▸ Challenge
Turn the paragraph of the screening review that opens with the word "Dubbed" into a short bulleted list that keeps its main facts.

▸ Text shown
################

Thursday, March 29, 2012

Phil attends the exclusive screening of NAPOLEON at the Paramount Theatre in Oakland-March 24, 2012

This past Saturday I, along with several thousand other movie lovers, attended the first screening of a two-weekend event of Abel Gance's 1927 long, lost silent film classic NAPOLEON. Presented by the San Francisco Silent Film Festival, in association with the British Film Institute (BFI), The Film Preserve, Photoplay Productions, and director Frances Ford Coppola's American Zoetrope, the film was brought to the magnificent art deco Paramount Threatre in Oakland, California. Bringing this 5 1/2-hour silent film to life was conductor Carl Davis, who along with the 46-piece Oakland East Bay Symphony, performed an outstanding musical score. To say that this was THE movie event of the year would be a gross understatement.

For me, the day started with excitement and anticipation. Myself along with my good friend Jason Wiener (from Jason Watches Movies) and Christopher J. Garcia (Cinequest) had front row seats to this ultimate cinematic experience (we aren't called the Front Row Freaks for nothing). I also saw other friends that I usually see at the SF Silent Film Festival at the Castro Theatre during July. This was my first time being at the Paramount Threatre, and I have to say that this place is THE most amazing and breathtaking theatre that I have ever seen! The art deco was just fabulous, and the incredible details that are found in everything; the boxoffice, the carpets, the stairs, the lobby, everything is art deco and I loved it! If you haven't been to the Paramount Theatre yet, good news folks! They give tours of the theatre! So next time you're out here, make sure that this place in one of your destinations!

Dubbed "The Holy Grail of silent masterpieces" the film was a labor of love for famed film historian and Academy award winner Kevin Brownlow, who's fascination with the film began in 1954 when he first saw a small 20 minute version of NAPOLEON at the young age of fifteen. Since then he has spent the past FIVE DECADES (yes you read that right!) researching, unearthing, and restoring Gance's silent film, which is now the most complete version of the film. Through blood, sweet, and tears, Brownlow's hard work and determination paid off as the audience in the Paramount Theatre on that cold, wet, and rainy Saturday were treated to one of cinema's crowning jewels of the silent era!

Abel Gance's directing is proof that he was way ahead of his time. Most of the film looks like it was hand held, which gave the film a documentary style look that has been copied by numerous Hollywood directors and in films ranging from THE FRENCH CONNECTION to CHRONICLE. From opening with young Napoleon (played by Vladimir Roudenko) commanding his schoolmates in a snowball fight to General Napoleon (portrayed brilliantly by Albert Dieudonné) leading his army to victory, Gance's film unfolds before our very eyes and transports us to a visual nirvana the likes I have never seen before, especially the last twenty minutes of the film when the screen expanded to a curved 85 feet panorama! Gance originally called it Polyvision, and it was astounding! Having three screens showing three different images and at times one complete scene! Again simply astounding! The film is a testament to Gance's genius!

################

(Page and screen pointing data)
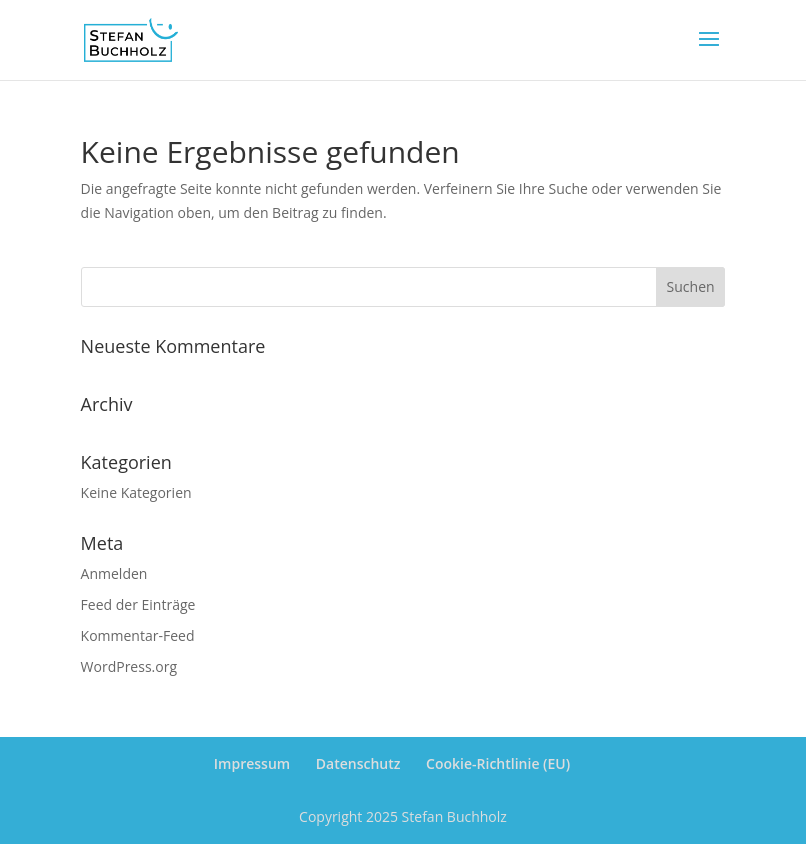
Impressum (252, 763)
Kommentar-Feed (138, 635)
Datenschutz (358, 763)
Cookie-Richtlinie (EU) (498, 763)
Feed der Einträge (138, 604)
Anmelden (114, 573)
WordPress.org (129, 666)
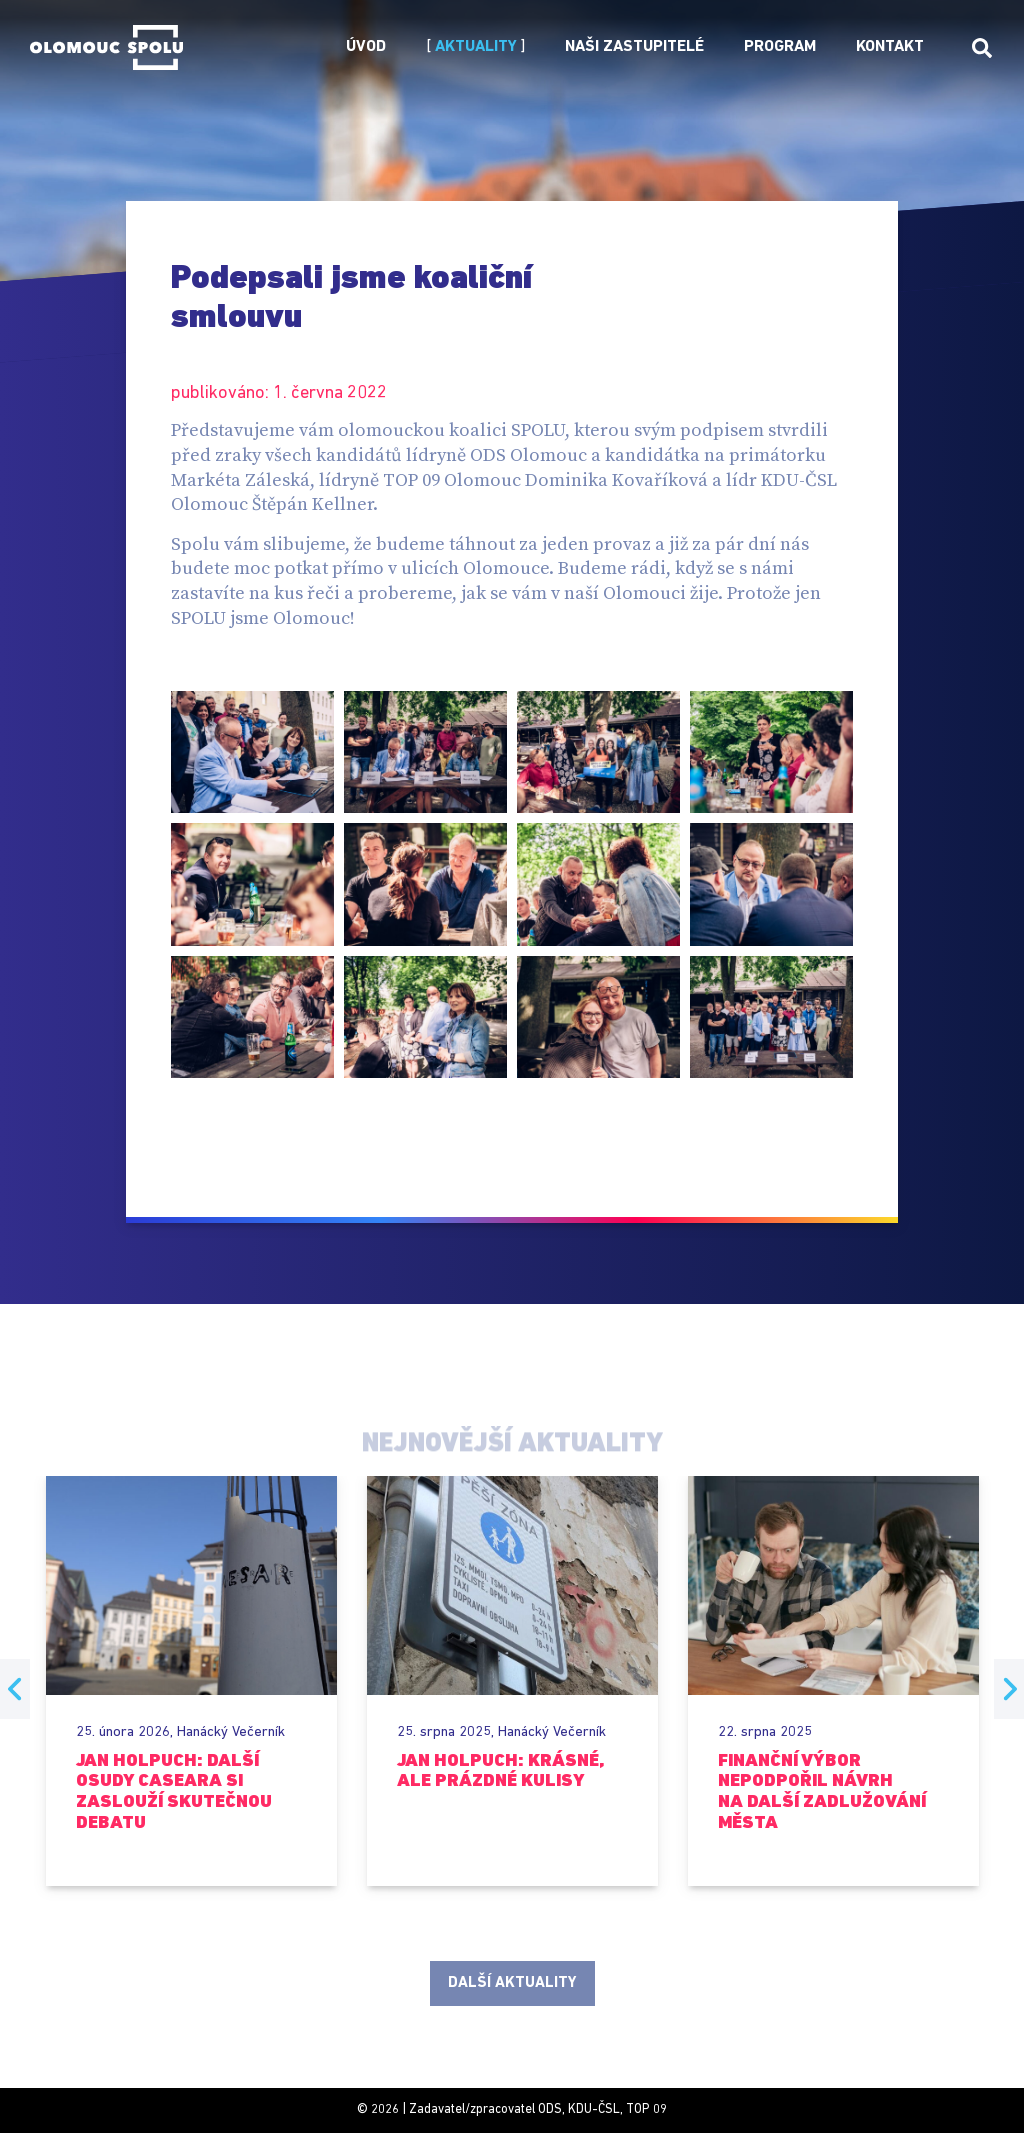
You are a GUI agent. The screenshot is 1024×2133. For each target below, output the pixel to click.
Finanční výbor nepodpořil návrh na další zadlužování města (822, 1793)
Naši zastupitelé (634, 47)
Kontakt (890, 47)
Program (780, 47)
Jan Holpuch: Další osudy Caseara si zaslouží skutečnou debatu (174, 1793)
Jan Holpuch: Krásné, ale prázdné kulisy (500, 1772)
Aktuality (476, 47)
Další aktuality (512, 1983)
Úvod (366, 47)
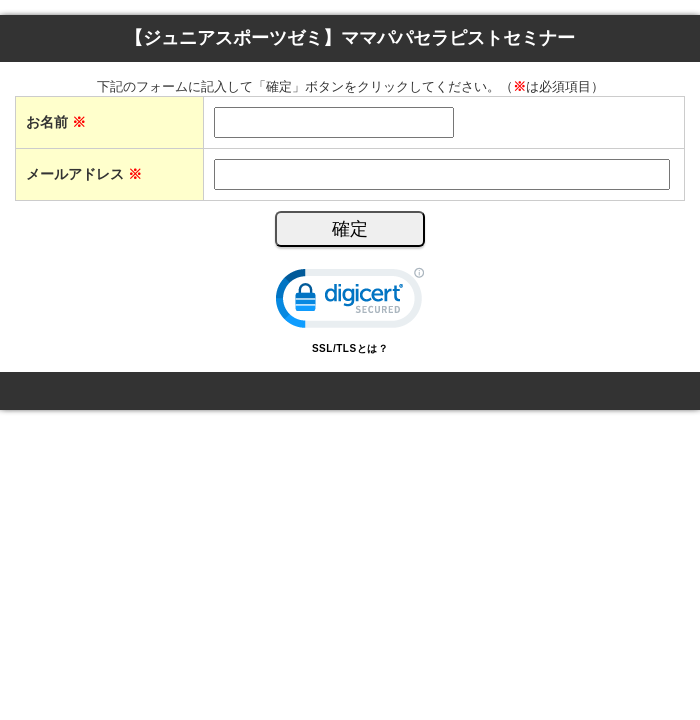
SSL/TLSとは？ (350, 348)
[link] (350, 302)
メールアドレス (84, 174)
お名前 (56, 122)
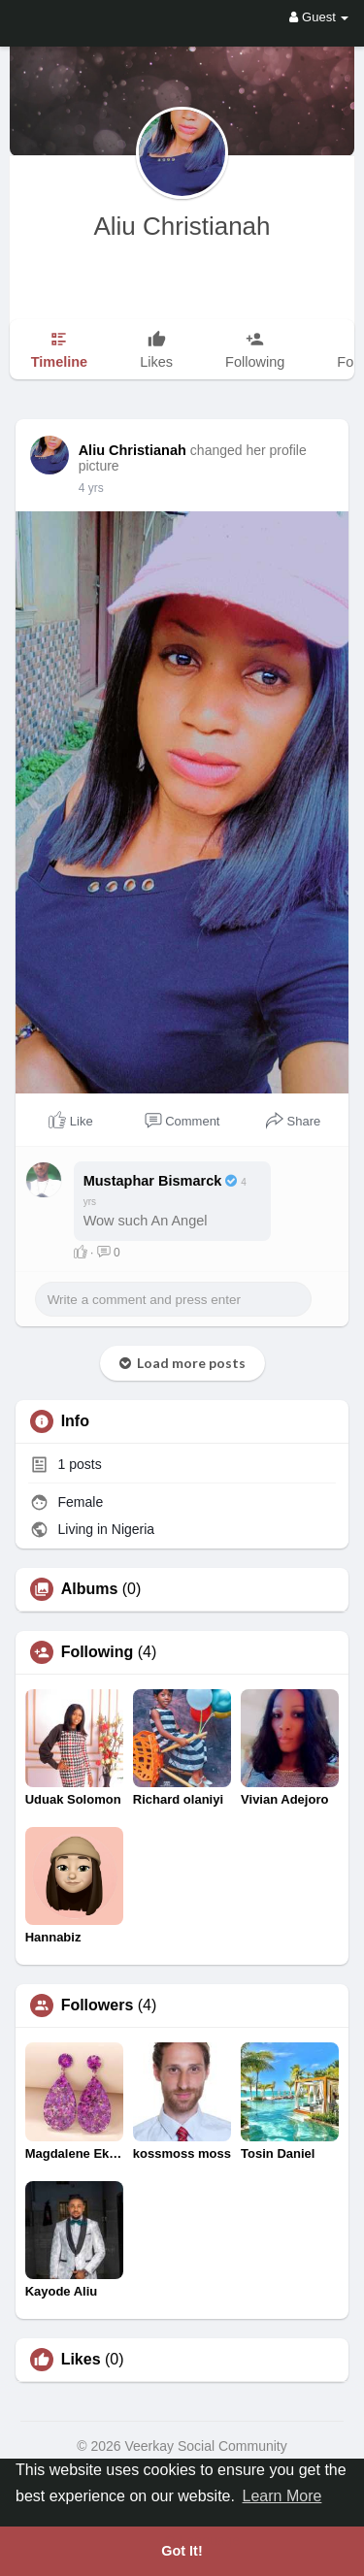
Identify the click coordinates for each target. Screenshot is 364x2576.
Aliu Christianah (181, 226)
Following (97, 1652)
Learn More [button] (282, 2496)
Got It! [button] (181, 2551)
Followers (97, 2005)
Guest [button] (318, 17)
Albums (89, 1589)
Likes (81, 2359)
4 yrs (91, 488)
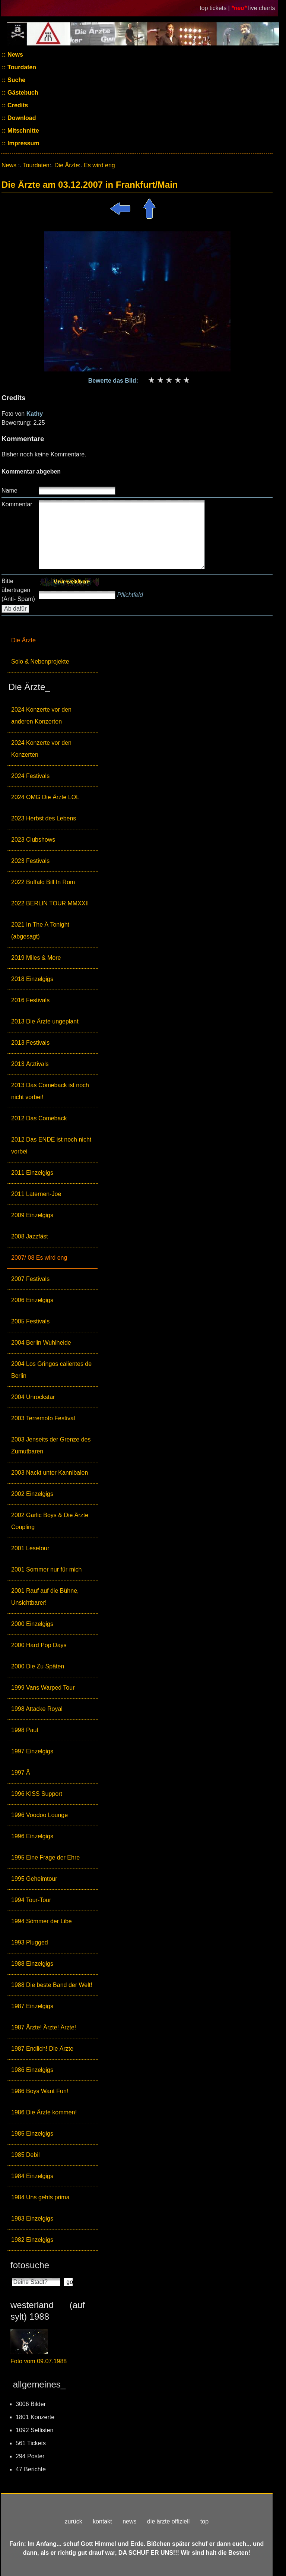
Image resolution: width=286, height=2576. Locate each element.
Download (21, 118)
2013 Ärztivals (30, 1064)
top (204, 2521)
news (129, 2521)
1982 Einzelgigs (32, 2240)
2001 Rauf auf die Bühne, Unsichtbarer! (45, 1597)
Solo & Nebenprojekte (40, 661)
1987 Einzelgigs (32, 2006)
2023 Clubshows (33, 839)
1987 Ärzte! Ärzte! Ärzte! (43, 2027)
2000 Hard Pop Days (39, 1645)
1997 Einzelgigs (32, 1751)
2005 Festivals (30, 1321)
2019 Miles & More (36, 958)
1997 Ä (20, 1772)
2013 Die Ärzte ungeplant (45, 1021)
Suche (15, 80)
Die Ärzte (23, 640)
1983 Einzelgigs (32, 2218)
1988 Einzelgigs (32, 1964)
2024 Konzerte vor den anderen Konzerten (41, 715)
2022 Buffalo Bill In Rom (43, 882)
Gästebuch (22, 92)
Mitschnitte (22, 130)
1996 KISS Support (36, 1794)
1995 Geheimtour (34, 1879)
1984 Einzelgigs (32, 2176)
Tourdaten (21, 67)
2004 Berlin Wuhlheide (41, 1342)
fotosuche (29, 2265)
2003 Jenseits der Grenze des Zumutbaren (50, 1445)
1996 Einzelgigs (32, 1836)
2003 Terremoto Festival (43, 1418)
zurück (73, 2521)
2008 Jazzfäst (29, 1236)
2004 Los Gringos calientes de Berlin (51, 1370)
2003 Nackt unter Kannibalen (49, 1472)
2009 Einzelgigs (32, 1215)
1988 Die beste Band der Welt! (51, 1985)
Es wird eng (99, 165)
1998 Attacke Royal (37, 1709)
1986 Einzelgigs (32, 2070)
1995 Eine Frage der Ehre (45, 1857)
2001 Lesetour (30, 1548)
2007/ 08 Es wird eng (39, 1257)
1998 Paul (24, 1730)
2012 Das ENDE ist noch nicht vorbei (51, 1145)
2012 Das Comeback (39, 1118)
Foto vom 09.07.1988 (38, 2361)
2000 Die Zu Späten (37, 1666)
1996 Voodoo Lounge (39, 1815)
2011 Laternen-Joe (36, 1194)
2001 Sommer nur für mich (46, 1569)
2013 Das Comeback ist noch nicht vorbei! (50, 1091)
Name (9, 490)
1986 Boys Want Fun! (39, 2091)
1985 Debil (25, 2155)
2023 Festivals (30, 861)
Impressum (22, 143)
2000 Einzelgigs (32, 1624)
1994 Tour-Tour (31, 1900)
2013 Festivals (30, 1042)
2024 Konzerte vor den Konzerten (41, 749)
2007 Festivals (30, 1279)
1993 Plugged (29, 1942)
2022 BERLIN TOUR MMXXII (50, 903)
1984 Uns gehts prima (40, 2197)
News (14, 54)
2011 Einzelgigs (32, 1173)
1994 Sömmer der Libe (41, 1921)
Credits (17, 105)
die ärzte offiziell (168, 2521)
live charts (261, 8)
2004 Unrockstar (33, 1397)
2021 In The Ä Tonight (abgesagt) (40, 930)
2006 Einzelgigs (32, 1300)
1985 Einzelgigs (32, 2133)
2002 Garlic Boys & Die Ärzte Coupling (49, 1521)
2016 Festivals (30, 1000)
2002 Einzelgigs (32, 1494)
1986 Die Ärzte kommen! (44, 2112)
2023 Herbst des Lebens (43, 818)
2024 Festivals (30, 776)
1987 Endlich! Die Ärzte (42, 2048)
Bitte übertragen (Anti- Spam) (18, 590)
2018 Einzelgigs (32, 979)
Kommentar (16, 504)
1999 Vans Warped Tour (42, 1687)
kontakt (102, 2521)
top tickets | (215, 8)
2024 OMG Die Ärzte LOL (45, 797)
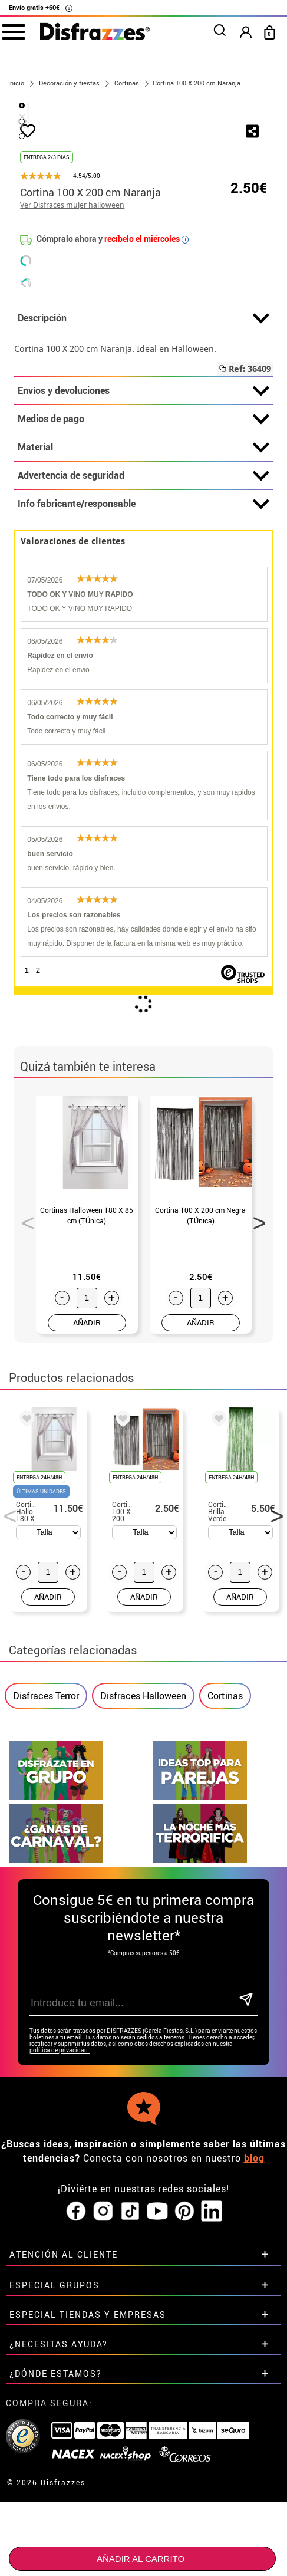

################

▸ Solved exercise
- NAPOLEON has been called "The Holy Grail of silent masterpieces."
- The film was a labor of love for Kevin Brownlow, a famed film historian and Academy Award winner.
- His fascination began in 1954, when he saw a 20-minute version of the film at age fifteen.
- He spent five decades researching, unearthing and restoring Gance's film, which is now its most complete version.
- His work paid off when the audience at the Paramount Theatre saw the film on a cold, wet, rainy Saturday.